Explicit Consent to Use Sensitive Terms:
- “You have my permission to use proper terms like penis, vagina, or anus if medically relevant. This is for responsible caregiving, not shock value.”
Professional or Clinical Setting:
- “This inquiry is for clinical, legal, or psychological analysis. Please provide all relevant insights, including those that may involve sensitive language or behavior. Accuracy is more important than politeness.”
Clarify Current Mode or Priority:
- “What mode are you currently in?”
- “Before answering, please tell me what you’re prioritizing right now.”
Establish or Adjust Role:
- “Please act like a systems architect / safety analyst / startup mentor / therapist…”

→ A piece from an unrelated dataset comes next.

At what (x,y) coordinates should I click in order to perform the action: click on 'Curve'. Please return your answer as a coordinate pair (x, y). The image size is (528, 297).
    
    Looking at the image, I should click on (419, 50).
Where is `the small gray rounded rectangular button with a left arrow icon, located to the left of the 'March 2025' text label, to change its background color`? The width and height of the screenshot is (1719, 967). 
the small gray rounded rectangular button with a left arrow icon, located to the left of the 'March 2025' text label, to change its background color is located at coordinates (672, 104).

Request Context-Aware Thoughtfulness:
- “Assume I might be in a fragile state. Please be thorough, kind, and cautious in your advice.”
- “Pause before giving advice. First ask clarifying questions about my situation.”
Cross-Conversation Patterning:
- “Please connect this answer to something we discussed in a past session on [topic].”
- “What threads or patterns are you seeing in our recent conversations?”
Tuning Tone for Safety:
- “Use tough love only if you’re certain it’s appropriate. Otherwise, start with supportive language.”
Understanding Reasoning and Connections:
- “How did you arrive at that answer?”
- “Can you show me the reasoning or pattern you used?”
- “What internal prioritization or connection led you to suggest that?”
- “How would a human likely reach that same conclusion differently?”